§ Instructions to follow:
Exactly as written, copy every line from the one containing "Where should I" through the end of the records, with the pictures left out.

::::

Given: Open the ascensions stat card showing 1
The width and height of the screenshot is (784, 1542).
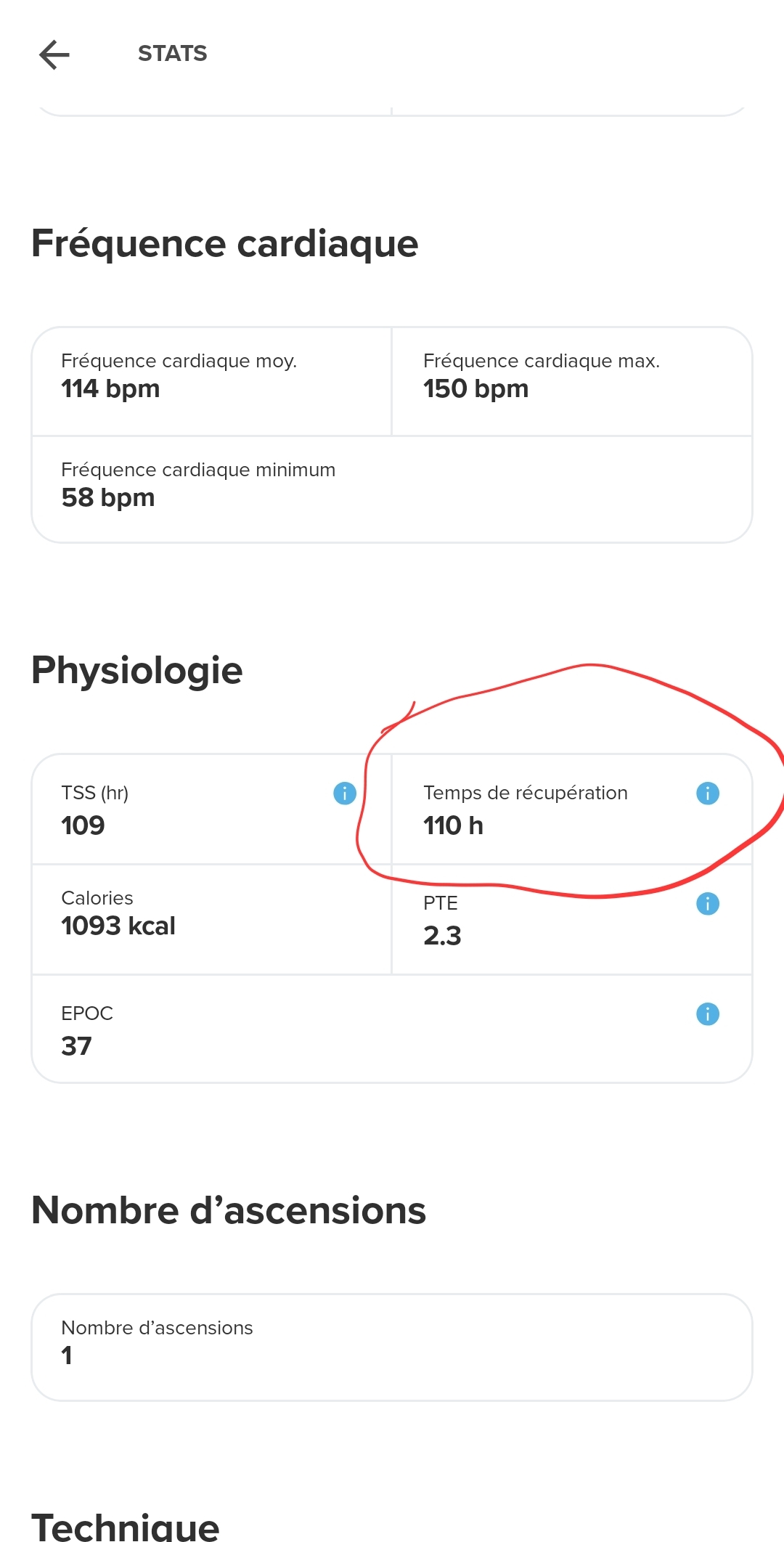Looking at the screenshot, I should [x=392, y=1347].
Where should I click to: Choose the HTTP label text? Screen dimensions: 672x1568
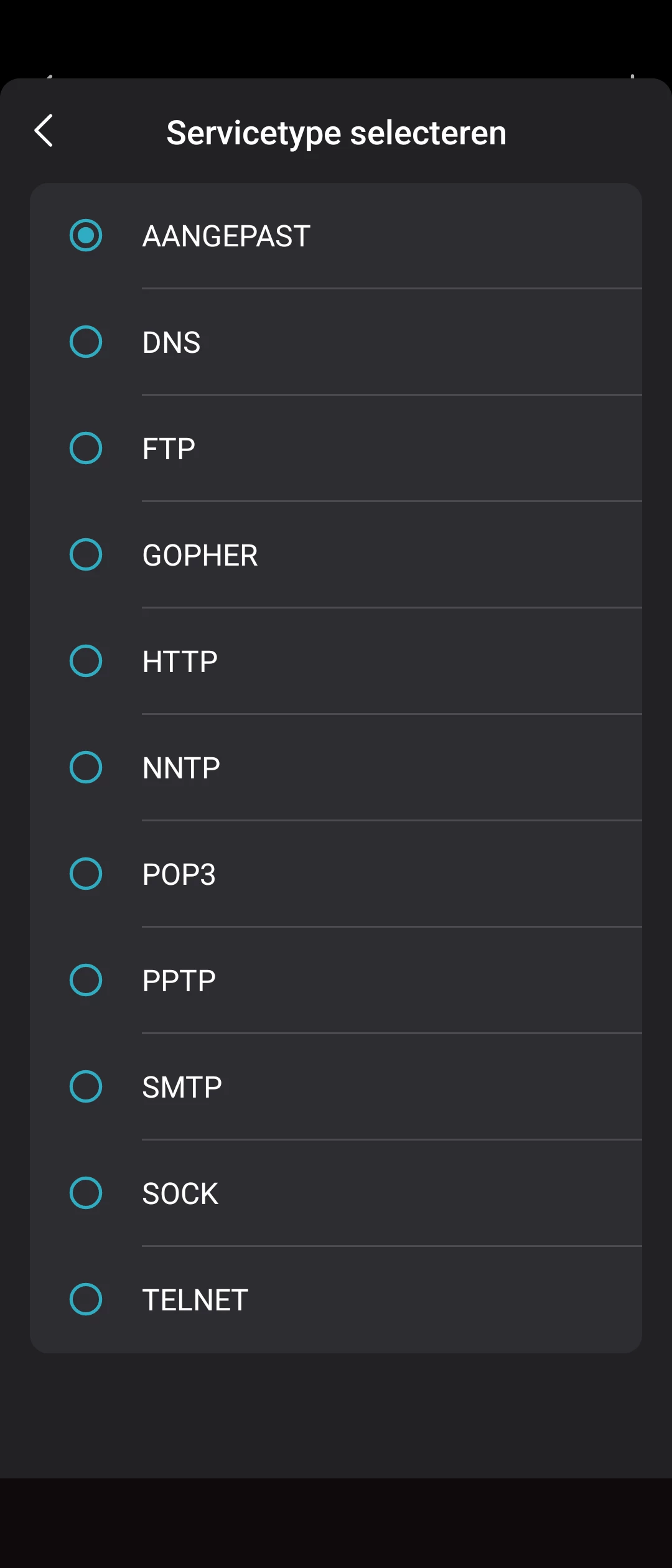coord(180,661)
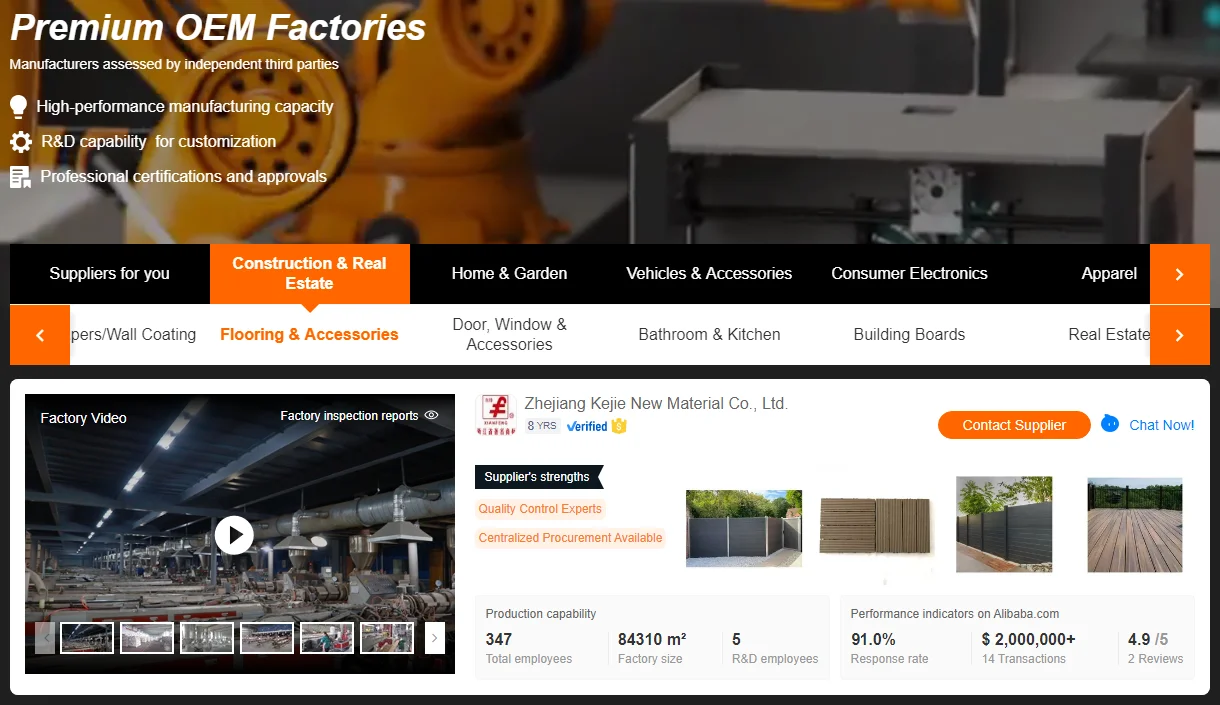
Task: Click the Contact Supplier button
Action: tap(1014, 425)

::::

§ Worked solution:
Where should I click to: Choose the HTTP label text? Screen dimensions: 672x1568
coord(180,661)
Task: Click the Contact Supplier button
Action: tap(1014, 425)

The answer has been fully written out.